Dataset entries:
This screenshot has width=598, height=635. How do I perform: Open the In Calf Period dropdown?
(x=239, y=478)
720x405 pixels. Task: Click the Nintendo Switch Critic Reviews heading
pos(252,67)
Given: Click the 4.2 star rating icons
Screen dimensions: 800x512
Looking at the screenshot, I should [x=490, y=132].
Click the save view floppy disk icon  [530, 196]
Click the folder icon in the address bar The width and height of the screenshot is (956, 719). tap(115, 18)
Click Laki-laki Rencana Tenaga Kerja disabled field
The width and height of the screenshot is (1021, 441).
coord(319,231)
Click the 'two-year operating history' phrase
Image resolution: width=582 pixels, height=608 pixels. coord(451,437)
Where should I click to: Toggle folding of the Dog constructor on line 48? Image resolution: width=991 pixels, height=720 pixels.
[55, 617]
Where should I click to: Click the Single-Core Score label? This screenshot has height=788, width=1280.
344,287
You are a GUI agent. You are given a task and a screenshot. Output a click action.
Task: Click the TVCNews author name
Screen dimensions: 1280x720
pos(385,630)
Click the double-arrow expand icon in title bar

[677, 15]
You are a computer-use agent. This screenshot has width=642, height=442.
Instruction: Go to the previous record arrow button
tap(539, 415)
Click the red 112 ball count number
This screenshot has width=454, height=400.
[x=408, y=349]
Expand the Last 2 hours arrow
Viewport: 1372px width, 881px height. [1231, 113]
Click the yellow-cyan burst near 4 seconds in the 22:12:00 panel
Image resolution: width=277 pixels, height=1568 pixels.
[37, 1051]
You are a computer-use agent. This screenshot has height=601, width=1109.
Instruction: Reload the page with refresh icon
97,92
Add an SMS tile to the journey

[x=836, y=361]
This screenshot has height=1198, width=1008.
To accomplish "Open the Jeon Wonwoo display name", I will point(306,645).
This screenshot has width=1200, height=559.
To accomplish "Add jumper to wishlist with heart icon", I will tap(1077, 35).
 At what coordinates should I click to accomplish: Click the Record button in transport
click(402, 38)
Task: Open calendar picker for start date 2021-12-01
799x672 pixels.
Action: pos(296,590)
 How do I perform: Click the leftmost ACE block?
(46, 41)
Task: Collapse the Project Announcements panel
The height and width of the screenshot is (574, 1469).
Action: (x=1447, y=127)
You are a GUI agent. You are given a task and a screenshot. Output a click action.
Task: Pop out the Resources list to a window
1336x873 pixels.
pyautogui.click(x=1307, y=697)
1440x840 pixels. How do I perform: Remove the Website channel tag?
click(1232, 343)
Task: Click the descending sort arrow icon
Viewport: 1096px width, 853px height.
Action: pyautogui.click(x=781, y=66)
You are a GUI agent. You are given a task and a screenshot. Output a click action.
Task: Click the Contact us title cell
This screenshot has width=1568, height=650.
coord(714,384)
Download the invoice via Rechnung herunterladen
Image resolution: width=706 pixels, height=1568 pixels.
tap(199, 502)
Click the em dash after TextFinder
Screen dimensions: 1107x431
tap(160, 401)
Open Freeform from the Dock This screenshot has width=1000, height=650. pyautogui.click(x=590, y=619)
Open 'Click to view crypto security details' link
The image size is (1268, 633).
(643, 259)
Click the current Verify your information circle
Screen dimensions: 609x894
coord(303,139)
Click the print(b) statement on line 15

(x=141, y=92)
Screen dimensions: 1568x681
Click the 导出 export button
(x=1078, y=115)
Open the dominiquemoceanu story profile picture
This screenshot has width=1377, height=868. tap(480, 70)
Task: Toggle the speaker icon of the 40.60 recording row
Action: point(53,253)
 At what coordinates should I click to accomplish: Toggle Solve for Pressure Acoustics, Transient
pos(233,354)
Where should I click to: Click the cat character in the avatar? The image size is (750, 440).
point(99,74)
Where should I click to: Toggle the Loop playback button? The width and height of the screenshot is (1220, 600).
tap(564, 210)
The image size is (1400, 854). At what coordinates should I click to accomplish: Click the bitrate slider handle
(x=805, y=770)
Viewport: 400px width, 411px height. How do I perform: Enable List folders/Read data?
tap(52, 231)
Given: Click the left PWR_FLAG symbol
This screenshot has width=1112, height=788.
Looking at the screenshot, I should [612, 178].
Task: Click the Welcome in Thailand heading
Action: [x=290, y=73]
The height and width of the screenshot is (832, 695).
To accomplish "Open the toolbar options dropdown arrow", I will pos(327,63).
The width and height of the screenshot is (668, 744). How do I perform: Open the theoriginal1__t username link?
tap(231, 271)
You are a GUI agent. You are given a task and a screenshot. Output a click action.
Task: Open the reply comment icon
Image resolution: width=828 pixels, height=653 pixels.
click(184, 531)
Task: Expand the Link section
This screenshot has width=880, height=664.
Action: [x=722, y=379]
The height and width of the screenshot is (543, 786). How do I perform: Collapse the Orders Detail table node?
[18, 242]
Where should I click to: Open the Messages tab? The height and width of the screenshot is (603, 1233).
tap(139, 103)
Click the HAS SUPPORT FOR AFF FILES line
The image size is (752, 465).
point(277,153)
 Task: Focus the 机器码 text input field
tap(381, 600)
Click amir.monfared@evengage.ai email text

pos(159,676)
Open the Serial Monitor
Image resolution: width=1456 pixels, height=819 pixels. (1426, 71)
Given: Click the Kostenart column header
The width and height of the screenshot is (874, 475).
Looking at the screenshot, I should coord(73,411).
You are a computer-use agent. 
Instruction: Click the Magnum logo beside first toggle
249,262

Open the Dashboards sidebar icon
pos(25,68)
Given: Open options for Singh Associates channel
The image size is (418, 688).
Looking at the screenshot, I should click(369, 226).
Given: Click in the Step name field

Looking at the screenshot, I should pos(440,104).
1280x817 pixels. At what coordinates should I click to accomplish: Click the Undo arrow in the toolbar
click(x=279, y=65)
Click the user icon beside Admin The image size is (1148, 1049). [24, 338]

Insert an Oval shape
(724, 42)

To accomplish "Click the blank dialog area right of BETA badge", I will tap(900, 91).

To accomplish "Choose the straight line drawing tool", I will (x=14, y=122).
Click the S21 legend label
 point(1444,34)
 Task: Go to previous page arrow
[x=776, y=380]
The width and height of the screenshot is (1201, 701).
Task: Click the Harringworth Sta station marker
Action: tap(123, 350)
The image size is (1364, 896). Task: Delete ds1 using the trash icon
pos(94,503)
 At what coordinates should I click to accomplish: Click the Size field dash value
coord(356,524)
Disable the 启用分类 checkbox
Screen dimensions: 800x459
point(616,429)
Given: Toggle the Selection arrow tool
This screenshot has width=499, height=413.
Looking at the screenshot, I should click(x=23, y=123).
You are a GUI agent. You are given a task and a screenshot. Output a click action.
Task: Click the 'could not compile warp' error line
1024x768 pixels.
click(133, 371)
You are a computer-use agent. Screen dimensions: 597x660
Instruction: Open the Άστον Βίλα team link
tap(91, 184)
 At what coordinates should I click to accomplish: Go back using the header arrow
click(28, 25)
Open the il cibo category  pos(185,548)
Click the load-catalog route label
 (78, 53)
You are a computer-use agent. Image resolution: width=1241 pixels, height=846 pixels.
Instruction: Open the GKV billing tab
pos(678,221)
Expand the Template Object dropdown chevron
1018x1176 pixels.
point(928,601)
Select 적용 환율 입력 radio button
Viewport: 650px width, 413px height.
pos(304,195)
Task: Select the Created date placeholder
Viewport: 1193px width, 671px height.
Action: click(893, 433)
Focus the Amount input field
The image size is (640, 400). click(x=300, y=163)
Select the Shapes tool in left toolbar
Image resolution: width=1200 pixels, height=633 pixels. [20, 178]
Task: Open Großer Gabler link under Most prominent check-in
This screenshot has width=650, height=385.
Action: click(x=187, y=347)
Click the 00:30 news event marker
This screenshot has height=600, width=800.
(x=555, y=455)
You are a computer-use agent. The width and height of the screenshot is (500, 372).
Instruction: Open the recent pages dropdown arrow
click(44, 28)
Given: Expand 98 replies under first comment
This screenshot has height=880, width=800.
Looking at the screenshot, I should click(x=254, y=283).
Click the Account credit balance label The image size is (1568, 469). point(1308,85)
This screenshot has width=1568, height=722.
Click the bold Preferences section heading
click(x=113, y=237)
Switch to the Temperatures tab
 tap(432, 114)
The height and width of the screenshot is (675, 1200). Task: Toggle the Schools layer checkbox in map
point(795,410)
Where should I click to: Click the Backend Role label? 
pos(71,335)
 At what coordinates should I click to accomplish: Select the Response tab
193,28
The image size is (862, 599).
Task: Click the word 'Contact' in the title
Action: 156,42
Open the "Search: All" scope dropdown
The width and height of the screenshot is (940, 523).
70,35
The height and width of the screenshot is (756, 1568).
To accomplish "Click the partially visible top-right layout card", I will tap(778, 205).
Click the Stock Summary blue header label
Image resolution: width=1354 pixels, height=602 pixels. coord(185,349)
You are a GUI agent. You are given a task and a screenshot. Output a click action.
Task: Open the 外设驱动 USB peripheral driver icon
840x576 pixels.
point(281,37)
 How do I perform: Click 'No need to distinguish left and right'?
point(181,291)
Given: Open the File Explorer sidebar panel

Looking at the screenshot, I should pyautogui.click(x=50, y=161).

Task brief: When a line of the records includes "under", that line belongs in the answer.

Reply to the exercise:
Task: Open Großer Gabler link under Most prominent check-in
Given: Expand 98 replies under first comment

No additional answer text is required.